LISTE DES TÂCHES »
a – Résumez en deux phrases le texte sur la condamnation de Khaled Drareni.
b – Poursuivez, s'il vous plaît, le texte sur la condamnation de Khaled Drareni après sa dernière phrase.

SOURCE »

◆ ◆ ◆

Consternant réquisitoire
Le dossier est vide, purement et simplement vide. Les accusations sont absurdes. Le procureur de la République n’a d’ailleurs trouvé que deux messages sur Facebook pour construire artificiellement son consternant réquisitoire. Le journaliste s’est vu reprocher au cours de son procès d’avoir critiqué sur Facebook le système politique et d’avoir publié un communiqué d’une coalition de partis politiques en faveur d’une grève générale. Néanmoins, le 10 août, Khaled Drareni était condamné à trois ans de prison ferme.
Cette condamnation, qui viole de manière évidente la Constitution et marque une infidélité aux idéaux de l’indépendance algérienne, soulève le cœur et l’esprit par son caractère arbitraire, absurde et violent. Il s’agit clairement d’une persécution judiciaire contre un journaliste qui fait preuve d’une remarquable indépendance d’esprit et est l’honneur de son pays. Au-delà, c’est un message d’intimidation inacceptable contre la presse algérienne dans son ensemble.

◆ ◆ ◆

DONNÉES FOURNIES »
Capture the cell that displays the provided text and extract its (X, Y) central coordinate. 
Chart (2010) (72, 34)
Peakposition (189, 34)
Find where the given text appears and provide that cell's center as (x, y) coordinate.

◆ ◆ ◆

LES RÉSULTATS »
a – Le texte qualifie de vide le dossier du journaliste Khaled Drareni : le procureur n'a trouvé que deux messages sur Facebook, et on lui a reproché d'avoir critiqué le système politique et publié un communiqué favorable à une grève générale, mais il a été condamné le 10 août à trois ans de prison ferme. Il dénonce cette condamnation comme arbitraire et contraire à la Constitution, y voit une persécution judiciaire et un message d'intimidation contre toute la presse algérienne.

b –
Les autorités affirment n’avoir que faire du regard de la communauté internationale. De telles insultes à la liberté de l’esprit et au pluralisme nuiront de manière évidente à l’image des institutions et des dirigeants du pays. Cette décision qui relève d’une justice aux ordres vient de faire de Khaled Drareni un symbole qui va susciter une indignation et une mobilisation mondiales.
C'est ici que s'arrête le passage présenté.